Performance issue for join on the same tables multiple times

I am facing a performance issue for the below query where the same table is self joined multiple times. How can i avoid multiple joins on same table?
INSERT INTO "TEMP"."TABLE2"
SELECT
T1."PRODUCT_SNO"
,T2."PRODUCT_SNO"
,T3."PRODUCT_SNO"
,T4."PRODUCT_SNO"
,((COUNT(DISTINCT T1."ACCESS_METHOD_ID")(FLOAT)) /
(MAX(T5.GROUP_NUM(FLOAT))))
FROM
"TEMP"."TABLE1" T1
,"TEMP"."TABLE1" T2
,"TEMP"."TABLE1" T3
,"TEMP"."TABLE1" T4
,"TEMP"."_TWM_GROUP_COUNT" T5
WHERE
T1."ACCESS_METHOD_ID" = T2."ACCESS_METHOD_ID"
AND T2."ACCESS_METHOD_ID" = T3."ACCESS_METHOD_ID"
AND T3."ACCESS_METHOD_ID" = T4."ACCESS_METHOD_ID"
AND T1."SUBSCRIPTION_DATE" < T2."SUBSCRIPTION_DATE"
AND T2."SUBSCRIPTION_DATE" < T3."SUBSCRIPTION_DATE"
AND T3."SUBSCRIPTION_DATE" < T4."SUBSCRIPTION_DATE"
GROUP BY 1, 2, 3, 4;
This is taking 3 hrs to complete. Below is the explain for it:
1) First, we lock a distinct TEMP."pseudo table" for write on a
RowHash to prevent global deadlock for
TEMP.TABLE2.
2) Next, we lock a distinct TEMP."pseudo table" for read on a
RowHash to prevent global deadlock for TEMP.T5.
3) We lock TEMP.TABLE2 for write, we lock
TEMP.TABLE1 for access, and we lock TEMP.T5 for read.
4) We do an all-AMPs RETRIEVE step from TEMP.T5 by way of an
all-rows scan with no residual conditions into Spool 4 (all_amps),
which is duplicated on all AMPs. The size of Spool 4 is estimated
with high confidence to be 48 rows (816 bytes). The estimated
time for this step is 0.01 seconds.
5) We execute the following steps in parallel.
1) We do an all-AMPs JOIN step from Spool 4 (Last Use) by way of
an all-rows scan, which is joined to TEMP.T4 by way of an
all-rows scan with no residual conditions.
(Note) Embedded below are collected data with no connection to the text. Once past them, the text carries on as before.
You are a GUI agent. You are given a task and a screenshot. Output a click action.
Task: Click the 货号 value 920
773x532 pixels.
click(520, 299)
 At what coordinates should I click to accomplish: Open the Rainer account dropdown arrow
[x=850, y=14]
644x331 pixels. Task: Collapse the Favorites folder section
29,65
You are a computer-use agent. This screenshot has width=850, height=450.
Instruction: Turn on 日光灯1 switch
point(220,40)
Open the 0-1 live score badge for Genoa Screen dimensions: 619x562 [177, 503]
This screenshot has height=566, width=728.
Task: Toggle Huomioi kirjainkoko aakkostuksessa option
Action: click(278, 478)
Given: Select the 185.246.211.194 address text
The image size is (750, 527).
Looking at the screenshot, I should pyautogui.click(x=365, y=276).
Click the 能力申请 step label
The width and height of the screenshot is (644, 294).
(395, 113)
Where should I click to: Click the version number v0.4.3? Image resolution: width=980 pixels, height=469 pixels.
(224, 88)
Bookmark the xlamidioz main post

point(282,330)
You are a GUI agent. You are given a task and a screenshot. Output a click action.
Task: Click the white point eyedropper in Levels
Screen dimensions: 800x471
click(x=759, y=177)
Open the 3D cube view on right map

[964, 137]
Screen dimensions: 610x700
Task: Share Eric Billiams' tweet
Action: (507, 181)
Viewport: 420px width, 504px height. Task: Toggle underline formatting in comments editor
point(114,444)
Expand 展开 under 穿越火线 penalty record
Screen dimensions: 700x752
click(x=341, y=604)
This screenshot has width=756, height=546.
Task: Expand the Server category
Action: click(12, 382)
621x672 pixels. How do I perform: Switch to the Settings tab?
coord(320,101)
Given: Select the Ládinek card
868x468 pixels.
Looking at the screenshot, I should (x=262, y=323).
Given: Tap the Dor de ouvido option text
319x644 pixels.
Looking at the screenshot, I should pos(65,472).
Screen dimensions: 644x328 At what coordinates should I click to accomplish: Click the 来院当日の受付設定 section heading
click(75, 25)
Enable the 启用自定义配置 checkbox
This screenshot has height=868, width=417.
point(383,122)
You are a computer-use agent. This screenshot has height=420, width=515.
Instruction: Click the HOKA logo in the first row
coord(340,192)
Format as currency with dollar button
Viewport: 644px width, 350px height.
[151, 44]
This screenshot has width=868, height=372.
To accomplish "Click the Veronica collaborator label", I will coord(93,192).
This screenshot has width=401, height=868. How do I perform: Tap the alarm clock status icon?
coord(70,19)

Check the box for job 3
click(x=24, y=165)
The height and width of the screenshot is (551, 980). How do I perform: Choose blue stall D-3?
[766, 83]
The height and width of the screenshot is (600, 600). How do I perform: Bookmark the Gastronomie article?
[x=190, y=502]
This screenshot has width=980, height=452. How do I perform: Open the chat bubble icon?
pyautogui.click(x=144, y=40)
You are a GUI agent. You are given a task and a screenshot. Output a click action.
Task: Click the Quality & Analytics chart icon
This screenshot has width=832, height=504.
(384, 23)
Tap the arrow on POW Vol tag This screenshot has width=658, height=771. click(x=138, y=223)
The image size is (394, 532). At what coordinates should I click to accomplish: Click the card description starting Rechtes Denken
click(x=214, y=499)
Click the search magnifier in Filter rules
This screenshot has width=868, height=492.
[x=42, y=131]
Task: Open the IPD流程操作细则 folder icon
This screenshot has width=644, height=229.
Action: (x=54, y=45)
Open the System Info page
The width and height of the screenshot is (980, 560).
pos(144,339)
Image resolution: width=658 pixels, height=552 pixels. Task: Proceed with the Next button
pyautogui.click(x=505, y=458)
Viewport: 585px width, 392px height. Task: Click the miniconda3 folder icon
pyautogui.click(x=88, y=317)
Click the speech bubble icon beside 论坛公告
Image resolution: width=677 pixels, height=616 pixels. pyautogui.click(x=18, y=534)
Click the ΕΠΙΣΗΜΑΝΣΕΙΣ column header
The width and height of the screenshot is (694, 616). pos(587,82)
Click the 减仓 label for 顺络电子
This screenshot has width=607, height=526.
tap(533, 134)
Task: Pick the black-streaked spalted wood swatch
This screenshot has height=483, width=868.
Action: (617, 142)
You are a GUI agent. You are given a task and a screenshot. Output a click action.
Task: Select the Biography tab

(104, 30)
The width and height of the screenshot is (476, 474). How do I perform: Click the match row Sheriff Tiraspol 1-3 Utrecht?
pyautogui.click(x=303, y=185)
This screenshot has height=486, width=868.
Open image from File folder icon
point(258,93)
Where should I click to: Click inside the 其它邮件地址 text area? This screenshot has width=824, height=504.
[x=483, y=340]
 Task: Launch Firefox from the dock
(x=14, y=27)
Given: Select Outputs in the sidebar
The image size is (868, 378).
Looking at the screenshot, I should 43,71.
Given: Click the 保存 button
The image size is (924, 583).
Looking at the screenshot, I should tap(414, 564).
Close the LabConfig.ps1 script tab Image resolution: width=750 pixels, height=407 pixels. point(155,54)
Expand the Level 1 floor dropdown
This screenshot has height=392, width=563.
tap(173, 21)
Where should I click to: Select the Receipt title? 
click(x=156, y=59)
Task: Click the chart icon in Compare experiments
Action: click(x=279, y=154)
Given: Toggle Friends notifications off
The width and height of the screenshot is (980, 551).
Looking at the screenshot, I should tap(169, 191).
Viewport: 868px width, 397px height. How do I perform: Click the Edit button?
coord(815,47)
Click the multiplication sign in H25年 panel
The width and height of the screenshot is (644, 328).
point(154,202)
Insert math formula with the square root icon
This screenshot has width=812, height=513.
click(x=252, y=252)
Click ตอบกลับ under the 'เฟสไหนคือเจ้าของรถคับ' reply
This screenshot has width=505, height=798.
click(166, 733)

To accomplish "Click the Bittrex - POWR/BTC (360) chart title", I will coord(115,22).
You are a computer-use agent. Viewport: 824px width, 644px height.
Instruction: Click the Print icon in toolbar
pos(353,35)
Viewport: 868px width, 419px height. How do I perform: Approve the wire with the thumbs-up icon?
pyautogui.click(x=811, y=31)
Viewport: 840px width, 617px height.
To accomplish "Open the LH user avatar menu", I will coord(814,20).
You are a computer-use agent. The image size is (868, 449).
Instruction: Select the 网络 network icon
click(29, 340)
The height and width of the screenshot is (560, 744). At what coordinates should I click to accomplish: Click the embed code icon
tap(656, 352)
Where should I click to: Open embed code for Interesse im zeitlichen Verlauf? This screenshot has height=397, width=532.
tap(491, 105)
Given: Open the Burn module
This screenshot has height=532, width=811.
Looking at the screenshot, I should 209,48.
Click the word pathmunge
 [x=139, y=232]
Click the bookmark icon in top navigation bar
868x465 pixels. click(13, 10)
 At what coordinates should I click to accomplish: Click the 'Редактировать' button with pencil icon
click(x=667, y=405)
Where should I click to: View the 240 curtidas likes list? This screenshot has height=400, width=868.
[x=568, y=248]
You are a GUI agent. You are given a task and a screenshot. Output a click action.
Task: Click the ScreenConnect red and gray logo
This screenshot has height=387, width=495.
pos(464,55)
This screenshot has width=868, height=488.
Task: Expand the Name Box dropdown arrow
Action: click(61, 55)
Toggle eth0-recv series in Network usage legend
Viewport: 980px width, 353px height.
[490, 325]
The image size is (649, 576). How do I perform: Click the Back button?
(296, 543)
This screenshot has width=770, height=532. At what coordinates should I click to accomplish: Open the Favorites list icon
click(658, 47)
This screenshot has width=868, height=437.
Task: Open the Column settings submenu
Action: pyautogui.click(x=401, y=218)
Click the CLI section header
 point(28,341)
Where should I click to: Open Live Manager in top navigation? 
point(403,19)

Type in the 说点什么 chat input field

Spool 4 and
TEMP.T4 are joined using a product join, with a join
condition of ("(1=1)"). The result goes into Spool 5
(all_amps), which is built locally on the AMPs. Then we do a
SORT to order Spool 5 by the hash code of (
TEMP.T4.ACCESS_METHOD_ID). The size of Spool 5 is
estimated with high confidence to be 8,051,801 rows (
233,502,229 bytes). The estimated time for this step is 1.77
seconds.
2) We do an all-AMPs JOIN step from TEMP.T2 by way of a
RowHash match scan with no residual conditions, which is
joined to TEMP.T1 by way of a RowHash match scan with no
residual conditions. TEMP.T2 and TEMP.T1 are joined
using a merge join, with a join condition of (
"(TEMP.T1.ACCESS_METHOD_ID = TEMP.T2.ACCESS_METHOD_ID)
AND (TEMP.T1.SUBSCRIPTION_DATE <
TEMP.T2.SUBSCRIPTION_DATE)"). The result goes into Spool
6 (all_amps), which is built locally on the AMPs. The size
of Spool 6 is estimated with low confidence to be 36,764,681
rows (1,213,234,473 bytes). The estimated time for this step
is 4.12 seconds.
6) We do an all-AMPs JOIN step from Spool 5 (Last Use) by way of a
RowHash match scan, which is joined to TEMP.T3 by way of a
RowHash match scan with no residual conditions. Spool 5 and
TEMP.T3 are joined using a merge join, with a join condition
of ("(TEMP.T3.SUBSCRIPTION_DATE < SUBSCRIPTION_DATE) AND
(TEMP.T3.ACCESS_METHOD_ID = ACCESS_METHOD_ID)"). The result
goes into Spool 7 (all_amps), which is built locally on the AMPs.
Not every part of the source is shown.